I begin to sing of loud-shouting Dionysus, crowned with ivy (as he is), the splendid son of Zeus and renowned Semele, whom the lovely-haired Nymphs took to their bosoms from the lord, their father, and nurtured and zealously reared in the vales of Nysa; and by the grace of his father he grew up in a sweet-smelling cavern, being reckoned among the immortals. But, when the goddesses had raised him to sing a lot, then he began to go backwards and forwards through the wooded glades, wreathed with laurel and ivy; and the Nymphs used to follow after (him), and he became their leader; and their outcry took hold of the boundless forest. 

And so, hail to you, O Dionysus, rich in grapes; and grant that we should come again to this season of rejoicing, and from this time onwards for many a year. 


27. TO ARTEMIS - Εἲς Ἄρτεμιν.   

(This hymn is somewhat longer than the earlier fragmentary hymn to Artemis (No. 9). However that hymn was probably composed in Ionia, whereas this one is more likely to relate to Delphi.) 

I sing of Artemis of the golden arrows, boisterous, revered maiden, shooter of deer, delighting in arrows, own sister of Apollo of the golden sword. Delighting in the chase over shadowy hills and windy peaks, she draws her bow and dispatches grievous shafts; the crests of the lofty mountains tremble, and the tangled woodland resounds fearfully with the cry of wild beasts, and the earth quakes, as does the sea, full of fish; but she, with a strong heart, turns about in all directions, destroying the race of wild beasts. But, when the arrow-shooting huntress was full of good cheer, and was glad at heart, she slackens her curved bow, and goes to the great house of her dear brother Phoebus Apollo, to the fertile land of Delphi, to arrange the lovely dancing of the Muses and Graces. There she hangs up her unstrung bow and her arrows, and with lovely clothing on her body, she leads the way and initiates the dances; and the (others) send forth their heavenly voice in hymns to fair-ankled Leto, how she bore children (who) stood out (as) the best of the immortals, both in counsel and in deeds.    

Hail, (you) children of Zeus and lovely-haired Leto; but I will be mindful both of you and of another song. 


28. TO ATHENA - Εἴς Ἀθήναν.

(The style of this hymn to Athena, or Athene, known to the Romans as Minerva, is so similar to the preceding one, i.e. No. 27, that it is likely it was composed by the same person. 

I begin to sing of Pallas Athena, the glorious goddess, bright-eyed, resourceful, possessor of a relentless heart, revered virgin, protector of cities, valiant, Tritogeneia (n.b. the exact meaning of this epithet is unknown), whom Zeus the counsellor himself begat from his august head, arrayed for war in shining golden armour; and awe seized all the immortals as they gazed; but she rushed forward eagerly from his immortal head before Zeus, who bears the aegis, shaking a sharp spear; great Olympus began to quiver in dread beneath the might of the bright-eyed (maiden); and the earth round about cried out fearfully; and then the sea was aroused, and stirred by dark waves; and foam suddenly burst forth; and the brilliant son of Hyperion (i.e. Helios, the Sun) checked his swift steeds for quite a time, until the maiden Pallas Athena removed the godlike armour from her shoulders; and Zeus the counsellor rejoiced. 

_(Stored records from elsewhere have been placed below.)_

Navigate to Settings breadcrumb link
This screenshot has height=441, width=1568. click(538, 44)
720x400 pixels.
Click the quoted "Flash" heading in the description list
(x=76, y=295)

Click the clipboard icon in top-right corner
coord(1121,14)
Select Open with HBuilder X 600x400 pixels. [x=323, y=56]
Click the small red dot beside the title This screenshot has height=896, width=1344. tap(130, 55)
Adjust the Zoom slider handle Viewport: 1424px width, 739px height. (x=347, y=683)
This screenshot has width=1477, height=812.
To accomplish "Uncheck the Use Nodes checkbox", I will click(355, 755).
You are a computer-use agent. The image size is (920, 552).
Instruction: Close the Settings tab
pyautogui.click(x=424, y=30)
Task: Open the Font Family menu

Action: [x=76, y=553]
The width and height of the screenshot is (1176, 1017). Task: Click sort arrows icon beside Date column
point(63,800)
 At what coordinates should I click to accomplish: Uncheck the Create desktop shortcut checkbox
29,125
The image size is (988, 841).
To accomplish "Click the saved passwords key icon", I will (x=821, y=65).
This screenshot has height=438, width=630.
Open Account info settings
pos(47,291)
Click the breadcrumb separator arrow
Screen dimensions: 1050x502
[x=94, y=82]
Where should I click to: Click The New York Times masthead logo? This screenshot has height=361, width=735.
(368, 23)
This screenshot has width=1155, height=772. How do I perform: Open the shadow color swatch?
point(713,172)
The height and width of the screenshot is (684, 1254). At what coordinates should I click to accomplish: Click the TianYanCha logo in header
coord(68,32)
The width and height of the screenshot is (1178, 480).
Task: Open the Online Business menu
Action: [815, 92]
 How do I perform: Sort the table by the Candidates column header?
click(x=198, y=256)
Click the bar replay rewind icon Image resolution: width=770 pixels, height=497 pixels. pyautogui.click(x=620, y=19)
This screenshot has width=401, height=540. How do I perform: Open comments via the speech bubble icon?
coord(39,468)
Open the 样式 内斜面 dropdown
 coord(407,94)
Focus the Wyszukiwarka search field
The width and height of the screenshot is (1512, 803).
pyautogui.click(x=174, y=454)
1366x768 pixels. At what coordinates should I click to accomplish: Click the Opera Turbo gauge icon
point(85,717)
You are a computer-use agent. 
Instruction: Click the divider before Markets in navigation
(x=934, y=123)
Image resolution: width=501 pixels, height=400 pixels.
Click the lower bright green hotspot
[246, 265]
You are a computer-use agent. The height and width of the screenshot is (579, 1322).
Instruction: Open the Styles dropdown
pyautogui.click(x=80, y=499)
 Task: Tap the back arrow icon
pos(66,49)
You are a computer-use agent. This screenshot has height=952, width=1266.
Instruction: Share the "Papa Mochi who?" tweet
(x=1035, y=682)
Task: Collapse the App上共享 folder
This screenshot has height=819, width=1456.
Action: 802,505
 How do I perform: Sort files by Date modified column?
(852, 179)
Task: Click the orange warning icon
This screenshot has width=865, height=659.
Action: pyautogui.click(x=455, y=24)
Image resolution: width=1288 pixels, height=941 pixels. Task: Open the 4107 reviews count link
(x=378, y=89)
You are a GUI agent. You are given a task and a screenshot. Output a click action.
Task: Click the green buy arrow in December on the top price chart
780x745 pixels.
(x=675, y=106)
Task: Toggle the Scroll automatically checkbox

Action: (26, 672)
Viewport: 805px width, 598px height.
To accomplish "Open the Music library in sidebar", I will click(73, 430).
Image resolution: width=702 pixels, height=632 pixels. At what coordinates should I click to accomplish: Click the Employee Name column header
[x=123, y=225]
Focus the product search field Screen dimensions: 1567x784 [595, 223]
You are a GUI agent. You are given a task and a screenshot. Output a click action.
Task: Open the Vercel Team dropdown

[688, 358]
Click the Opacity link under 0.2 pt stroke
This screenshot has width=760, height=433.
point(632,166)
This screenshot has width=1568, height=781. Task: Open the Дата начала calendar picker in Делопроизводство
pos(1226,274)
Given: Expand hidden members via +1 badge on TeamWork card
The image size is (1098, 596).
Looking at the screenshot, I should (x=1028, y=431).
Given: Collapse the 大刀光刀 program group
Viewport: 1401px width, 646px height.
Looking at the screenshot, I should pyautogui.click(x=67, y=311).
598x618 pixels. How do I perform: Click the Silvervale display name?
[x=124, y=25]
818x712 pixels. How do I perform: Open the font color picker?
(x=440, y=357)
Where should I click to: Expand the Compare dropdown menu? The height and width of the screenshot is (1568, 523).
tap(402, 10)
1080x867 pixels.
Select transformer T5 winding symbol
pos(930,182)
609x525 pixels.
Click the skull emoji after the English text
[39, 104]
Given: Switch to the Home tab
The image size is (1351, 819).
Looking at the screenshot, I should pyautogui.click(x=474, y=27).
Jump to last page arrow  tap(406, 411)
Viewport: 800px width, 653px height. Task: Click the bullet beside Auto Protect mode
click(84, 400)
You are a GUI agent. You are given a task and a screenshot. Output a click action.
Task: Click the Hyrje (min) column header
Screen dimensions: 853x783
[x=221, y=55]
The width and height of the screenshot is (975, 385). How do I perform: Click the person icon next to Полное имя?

And so hail to you, daughter of Zeus, who bears the aegis; but I will be mindful of you and of another song too. 


29. TO HESTIA - Εἴς Ἑστίαν. 

(This is the second Homeric Hymn to Hestia, known to the Romans as Vesta, the first one, No. 24, being most fragmentary. With regard to libations or drink offerings, Hestia was only honoured in this way at the beginning of feasts, but in sacrificial feasts Hestia would have been so honoured at the end of them as well. In this hymn, Hestia is closely linked with her nephew Hermes, known to the Romans as Mercury. This is perhaps because Hestia was the goddess of the household and the hearth, and Hermes, among his many functions, the god of boundaries.)

(O) Hestia, (you) who in the lofty dwellings of all the immortal gods and (those) of the men who walk on earth, have gained an everlasting place and the highest honour, for you have a splendid and a prized gift; for without you there can be no large banquet of mortals except in a place where one begins by pouring sweet wine (i.e. a libation) to Hestia both first and last; and you, the slayer of Argus, Zeus' and Maia's son, messenger of the blessed (gods) (i.e. Hermes), (you) with your rod of gold, giver of good things, (and) being gracious, come to my aid, together with the honoured and beloved (one) (i.e. Hestia). (Come) dwell in this glorious house, knowing the dear (things) in one another's hearts. For with both of you being aware of the noble actions of earthly men, you followed their wisdom and their earthly strength. 

Hail, Daughter of Cronos, and you also, Hermes of the golden rod; but I shall be mindful both of you and of another song.     


30. TO (EARTH), THE MOTHER OF ALL - Εἲς Τῆν Μητέρα Πάντων.

(This hymn is dedicated to Gaea (i.e. Earth), known to the Romans as Rhea. Although she is called 'mother of the gods' in general in line 17, in strict Hesiodic mythology she was the mother of Cronos and the Titans.) 

I will sing of well-founded Gaea, the eldest of all beings. who feeds all (creatures) that are in the world, all (those) that walk upon land, all (creatures) that are at sea, and all (things) that fly; these she feeds from her (store of) wealth. Through you, (O) queen, (men) are happy in their children and blessed in their harvests, and to you is the power to give life to mortal men and to take (it) away; happy (is) he, whom you willingly honour in your mind; he has all (things) in abundance. His food-giving land is laden (with corn), and he thrives in his fields with his cattle, and his house is filled with good things. Such (men) rule their city among fair women in an orderly manner, and much wealth and riches accompany (them); their sons exult in cheerful merriment, and their maiden (daughters) play, skipping happily in floral dances over the soft flowers of the meadow; (such are those,) whom you honour, holy Goddess, bountiful spirit.  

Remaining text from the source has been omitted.